Alison Bonds Shapiro M.B.A.
Grief

The Kindest Choice

What happens when we begin again?

sprig in jigsaw piece

The hardest thing I have ever had to do is to let go of what has happened and begin again. Whether it was the fear that my body experienced when deeply injured or the grief that came from seeing the way my actions or inactions caused harm to someone else or the forgiveness of the harm that has come to me or the searing experience of the death of someone I loved, being willing to meet what has happened and find a way to live with it and move on has not been easy. I want to cling to my rage or my embarrassment or my grief. It is what I know. To let that go is to experience without reservation the awful the truth of what has happened and the realization of the uncertainty that lies beneath it. Beginning again has long seemed to me to be very difficult work.

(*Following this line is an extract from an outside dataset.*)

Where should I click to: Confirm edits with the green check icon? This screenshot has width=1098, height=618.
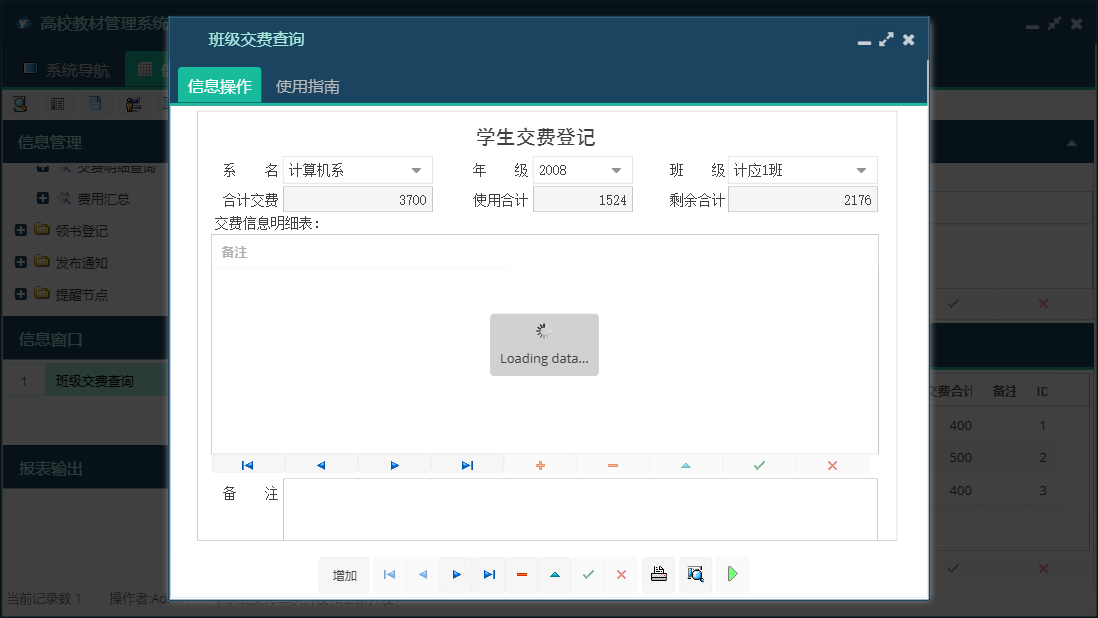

Over the years I have learned that there is another way to think about beginning again - a way that, while it may be difficult, is rich in possibilities. Frank Ostaseski, founder of the The Metta Institute, describes beginning again as “the kindest choice”. Is that possible? Is beginning again kind? Where would the kindness come from? To whom are we being kind? Ourselves? Someone else?

The kindness arises from compassion, first for ourselves and then for others. To begin again is to accept the imperfection of being me and of the life I live. No matter how much I learn or grow or work on self-improvement I cannot guarantee that everything or even most things I do will be skillful or particularly sensible or wise or that life will be fair or I can avoid getting hurt. I cannot guarantee that I will be happy and never experience fear and rage and grief. I try. We all try.

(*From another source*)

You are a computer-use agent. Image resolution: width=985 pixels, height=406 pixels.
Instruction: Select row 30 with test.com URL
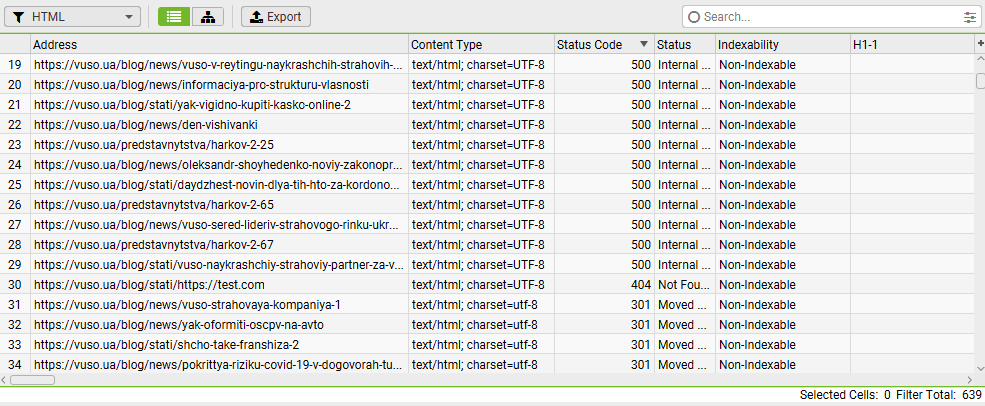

Every day in one way or another we do our best with what we have and with what we know and with the opportunities we encounter to make our lives whole and safe. But life happens anyway. We cannot stop it. And so we try harder and then we measure - and this is something we all do, measure ourselves. There is never a single case on record anywhere in which we could not do what we have done “better”. We can learn from our mistakes but we cannot measure ourselves to safety.

improve with arrow

In our measuring and our quest for self-improvement we often show ourselves little mercy. We put our energy into becoming who we believe we should be. We believe we can keep ourselves “safe” if we only try harder. We often don’t examine where our ideas come from or who we truly are. That’s harsh.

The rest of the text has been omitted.